Dynamic rush-hour tolling on Interstate 66 inside the Beltway began just over a month ago. Here's how much solo drivers paid during the first couple of weeks of tolling.
WASHINGTON — As commuters and local officials continue to call for relief from new tolls on Interstate 66, state transportation officials released new data that shows toll-payers are shelling out less than the estimated average of $17.
The numbers were part of a status report that Virginia Deputy Transportation Secretary Nick Donohue presented to members of the Northern Virginia Transportation Commission at a meeting Thursday.
The commission had previously tabled a resolution calling for changes to the tolls after some drivers paid more than $40 to use the lanes. Fewer than 50 drivers paid such high tolls, according to state figures.
And at its meeting Thursday, the commission opted to hold off on such a request and instead asked that the transportation secretary update the commission in May or June — when several months of tolling and commuting data would be available — on how the changes have impacted commuting patterns, especially any shifts to transit.

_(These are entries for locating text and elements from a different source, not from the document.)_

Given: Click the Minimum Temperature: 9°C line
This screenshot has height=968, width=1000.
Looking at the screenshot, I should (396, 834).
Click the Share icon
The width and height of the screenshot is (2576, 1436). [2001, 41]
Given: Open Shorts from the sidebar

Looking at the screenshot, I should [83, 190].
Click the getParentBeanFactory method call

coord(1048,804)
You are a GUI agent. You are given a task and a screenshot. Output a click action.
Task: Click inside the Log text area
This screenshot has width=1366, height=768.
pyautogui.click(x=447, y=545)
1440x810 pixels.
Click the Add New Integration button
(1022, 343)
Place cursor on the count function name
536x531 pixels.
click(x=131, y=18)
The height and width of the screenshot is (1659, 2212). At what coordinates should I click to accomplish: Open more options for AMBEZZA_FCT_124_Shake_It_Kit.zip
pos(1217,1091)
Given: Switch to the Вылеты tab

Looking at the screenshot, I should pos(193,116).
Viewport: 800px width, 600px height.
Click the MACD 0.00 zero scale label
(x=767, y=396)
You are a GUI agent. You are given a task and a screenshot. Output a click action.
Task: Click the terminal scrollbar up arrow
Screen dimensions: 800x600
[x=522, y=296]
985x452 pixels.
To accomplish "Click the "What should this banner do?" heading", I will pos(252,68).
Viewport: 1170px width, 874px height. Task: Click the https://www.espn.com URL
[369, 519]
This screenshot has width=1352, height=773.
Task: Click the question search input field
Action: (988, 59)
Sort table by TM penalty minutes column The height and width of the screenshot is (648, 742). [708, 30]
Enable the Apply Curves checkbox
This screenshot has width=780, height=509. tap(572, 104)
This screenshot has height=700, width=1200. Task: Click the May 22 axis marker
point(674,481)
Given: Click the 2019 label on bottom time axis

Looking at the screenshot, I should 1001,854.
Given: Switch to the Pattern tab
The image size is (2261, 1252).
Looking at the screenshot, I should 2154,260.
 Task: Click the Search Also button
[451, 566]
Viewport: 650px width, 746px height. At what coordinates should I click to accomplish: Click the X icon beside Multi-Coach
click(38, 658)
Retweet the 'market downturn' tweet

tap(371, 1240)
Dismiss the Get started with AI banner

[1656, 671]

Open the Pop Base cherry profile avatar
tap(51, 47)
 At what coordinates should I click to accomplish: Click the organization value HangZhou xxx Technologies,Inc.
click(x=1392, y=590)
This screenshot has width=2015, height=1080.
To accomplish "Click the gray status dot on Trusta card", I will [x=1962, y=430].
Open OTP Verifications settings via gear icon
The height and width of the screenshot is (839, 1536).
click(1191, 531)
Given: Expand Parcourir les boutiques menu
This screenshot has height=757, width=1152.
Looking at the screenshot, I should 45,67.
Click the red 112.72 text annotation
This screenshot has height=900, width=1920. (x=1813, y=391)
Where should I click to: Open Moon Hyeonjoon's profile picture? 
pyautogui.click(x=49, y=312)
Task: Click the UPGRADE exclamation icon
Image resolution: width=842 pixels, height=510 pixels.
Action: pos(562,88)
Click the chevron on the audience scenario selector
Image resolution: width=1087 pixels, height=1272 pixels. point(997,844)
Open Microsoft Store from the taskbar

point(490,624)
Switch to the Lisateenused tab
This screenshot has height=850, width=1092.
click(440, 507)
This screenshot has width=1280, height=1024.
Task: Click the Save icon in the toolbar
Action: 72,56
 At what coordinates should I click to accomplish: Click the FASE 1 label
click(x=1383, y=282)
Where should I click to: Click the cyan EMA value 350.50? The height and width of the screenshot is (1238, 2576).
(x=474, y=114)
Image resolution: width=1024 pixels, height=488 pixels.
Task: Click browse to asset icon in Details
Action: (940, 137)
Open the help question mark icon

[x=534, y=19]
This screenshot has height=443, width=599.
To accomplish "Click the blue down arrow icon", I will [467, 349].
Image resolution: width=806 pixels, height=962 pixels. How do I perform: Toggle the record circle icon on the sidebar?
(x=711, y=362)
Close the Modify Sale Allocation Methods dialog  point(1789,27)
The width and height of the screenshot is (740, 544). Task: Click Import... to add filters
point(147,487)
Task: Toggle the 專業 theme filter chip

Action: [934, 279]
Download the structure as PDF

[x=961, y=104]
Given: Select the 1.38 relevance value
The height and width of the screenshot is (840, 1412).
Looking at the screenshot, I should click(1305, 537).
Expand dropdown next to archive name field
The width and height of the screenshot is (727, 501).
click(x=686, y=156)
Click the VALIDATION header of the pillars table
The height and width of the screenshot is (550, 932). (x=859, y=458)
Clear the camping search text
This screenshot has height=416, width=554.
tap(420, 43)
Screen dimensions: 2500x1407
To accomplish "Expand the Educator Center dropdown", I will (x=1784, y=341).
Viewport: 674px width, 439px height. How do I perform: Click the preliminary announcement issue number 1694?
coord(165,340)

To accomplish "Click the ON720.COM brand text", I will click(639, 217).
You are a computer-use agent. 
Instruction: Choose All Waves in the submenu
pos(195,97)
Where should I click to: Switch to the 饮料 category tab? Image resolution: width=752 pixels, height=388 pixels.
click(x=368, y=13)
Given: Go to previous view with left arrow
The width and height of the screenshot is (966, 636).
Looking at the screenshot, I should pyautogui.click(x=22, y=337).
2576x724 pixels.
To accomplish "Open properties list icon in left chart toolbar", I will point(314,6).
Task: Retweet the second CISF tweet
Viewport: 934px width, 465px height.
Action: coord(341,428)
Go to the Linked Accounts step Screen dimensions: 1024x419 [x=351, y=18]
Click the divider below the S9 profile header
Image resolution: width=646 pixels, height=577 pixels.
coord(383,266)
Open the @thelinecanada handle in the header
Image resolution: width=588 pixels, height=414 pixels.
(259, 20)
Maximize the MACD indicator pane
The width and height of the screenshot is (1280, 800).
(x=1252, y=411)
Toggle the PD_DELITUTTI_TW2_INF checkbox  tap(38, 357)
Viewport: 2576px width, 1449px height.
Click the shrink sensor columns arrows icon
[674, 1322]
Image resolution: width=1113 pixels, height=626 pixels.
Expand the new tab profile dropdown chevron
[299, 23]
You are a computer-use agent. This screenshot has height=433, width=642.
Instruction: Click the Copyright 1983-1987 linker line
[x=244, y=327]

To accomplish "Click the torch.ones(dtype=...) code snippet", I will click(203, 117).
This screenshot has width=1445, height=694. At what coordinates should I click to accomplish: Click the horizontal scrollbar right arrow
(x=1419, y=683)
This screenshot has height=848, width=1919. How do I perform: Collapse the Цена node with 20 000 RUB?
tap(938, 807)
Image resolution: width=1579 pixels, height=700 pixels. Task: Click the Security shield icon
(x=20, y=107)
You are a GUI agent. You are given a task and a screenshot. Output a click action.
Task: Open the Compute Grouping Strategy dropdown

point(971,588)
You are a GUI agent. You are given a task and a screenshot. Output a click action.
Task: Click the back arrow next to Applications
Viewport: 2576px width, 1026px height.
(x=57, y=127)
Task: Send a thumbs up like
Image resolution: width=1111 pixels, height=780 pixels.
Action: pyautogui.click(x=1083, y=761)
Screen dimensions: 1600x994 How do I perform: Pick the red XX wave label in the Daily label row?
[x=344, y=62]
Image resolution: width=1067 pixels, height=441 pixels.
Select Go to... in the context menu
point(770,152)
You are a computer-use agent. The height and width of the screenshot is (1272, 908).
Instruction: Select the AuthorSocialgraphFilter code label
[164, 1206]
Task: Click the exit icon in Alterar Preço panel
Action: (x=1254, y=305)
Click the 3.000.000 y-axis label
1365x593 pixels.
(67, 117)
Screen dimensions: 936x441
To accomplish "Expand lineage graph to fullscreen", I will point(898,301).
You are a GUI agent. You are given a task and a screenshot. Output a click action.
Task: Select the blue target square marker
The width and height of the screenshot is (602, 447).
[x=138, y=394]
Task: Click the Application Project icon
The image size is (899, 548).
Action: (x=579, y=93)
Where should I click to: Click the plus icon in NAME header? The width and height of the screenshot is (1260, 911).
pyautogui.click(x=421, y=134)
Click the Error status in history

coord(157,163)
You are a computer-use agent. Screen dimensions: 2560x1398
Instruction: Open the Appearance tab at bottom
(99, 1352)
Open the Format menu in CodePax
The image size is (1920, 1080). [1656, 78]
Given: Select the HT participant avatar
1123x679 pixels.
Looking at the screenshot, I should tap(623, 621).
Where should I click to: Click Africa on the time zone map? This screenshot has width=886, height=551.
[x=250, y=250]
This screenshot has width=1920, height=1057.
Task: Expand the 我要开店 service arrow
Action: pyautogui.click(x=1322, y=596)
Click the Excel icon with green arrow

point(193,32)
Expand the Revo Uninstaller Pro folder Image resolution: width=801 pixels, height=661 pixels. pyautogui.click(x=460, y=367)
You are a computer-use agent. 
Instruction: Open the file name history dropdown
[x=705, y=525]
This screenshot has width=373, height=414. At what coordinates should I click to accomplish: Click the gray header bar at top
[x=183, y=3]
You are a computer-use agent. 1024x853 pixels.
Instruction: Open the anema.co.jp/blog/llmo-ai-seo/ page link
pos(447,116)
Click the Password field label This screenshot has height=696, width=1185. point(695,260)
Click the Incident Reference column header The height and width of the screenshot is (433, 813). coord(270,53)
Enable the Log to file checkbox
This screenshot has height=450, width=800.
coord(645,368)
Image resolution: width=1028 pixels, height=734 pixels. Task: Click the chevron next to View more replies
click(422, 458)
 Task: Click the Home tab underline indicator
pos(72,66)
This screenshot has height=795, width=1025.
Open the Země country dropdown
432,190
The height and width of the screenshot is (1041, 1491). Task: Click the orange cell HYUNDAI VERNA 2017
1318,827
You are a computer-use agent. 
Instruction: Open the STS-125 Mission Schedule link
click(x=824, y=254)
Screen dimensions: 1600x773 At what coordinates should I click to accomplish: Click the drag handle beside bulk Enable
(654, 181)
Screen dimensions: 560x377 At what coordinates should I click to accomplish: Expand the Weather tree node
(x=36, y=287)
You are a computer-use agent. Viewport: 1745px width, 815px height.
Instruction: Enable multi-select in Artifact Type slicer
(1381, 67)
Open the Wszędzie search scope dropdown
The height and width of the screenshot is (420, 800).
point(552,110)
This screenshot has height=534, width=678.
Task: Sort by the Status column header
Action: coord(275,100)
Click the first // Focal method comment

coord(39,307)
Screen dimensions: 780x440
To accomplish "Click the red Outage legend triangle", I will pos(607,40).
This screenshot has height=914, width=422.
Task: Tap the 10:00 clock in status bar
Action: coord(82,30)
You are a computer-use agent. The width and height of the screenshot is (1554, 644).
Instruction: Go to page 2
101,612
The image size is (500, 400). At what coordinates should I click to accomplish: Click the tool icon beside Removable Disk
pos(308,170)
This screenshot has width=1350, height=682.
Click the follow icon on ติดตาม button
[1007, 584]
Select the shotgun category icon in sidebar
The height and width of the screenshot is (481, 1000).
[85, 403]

Virginia officials have said the tolls and longer HOV hours are intended to move more people along the I-66 corridor through carpooling and transit.
But a WTOP survey of commuters found that many are unwilling, or unable, to park their cars. Instead commuters said they are taking other routes, leaving earlier or paying the tolls.
Still, Donohue said that the tolls and changes to the HOV hours are already improving the trip for commuters whether they use I-66 or other arterial roads like U.S. 50 and the George Washington Memorial Parkway.
State officials have said they will continue to monitor the price of tolls and speeds along the corridor to ensure they are working as planned but have resisted calls for changes.
HOV commuters told WTOP that the changes have shaved about 10 minutes off their morning trip on the interstate and they hope that the changes will result in a more predictable commute.
WTOP’s Amanda Iacone contributed to this report.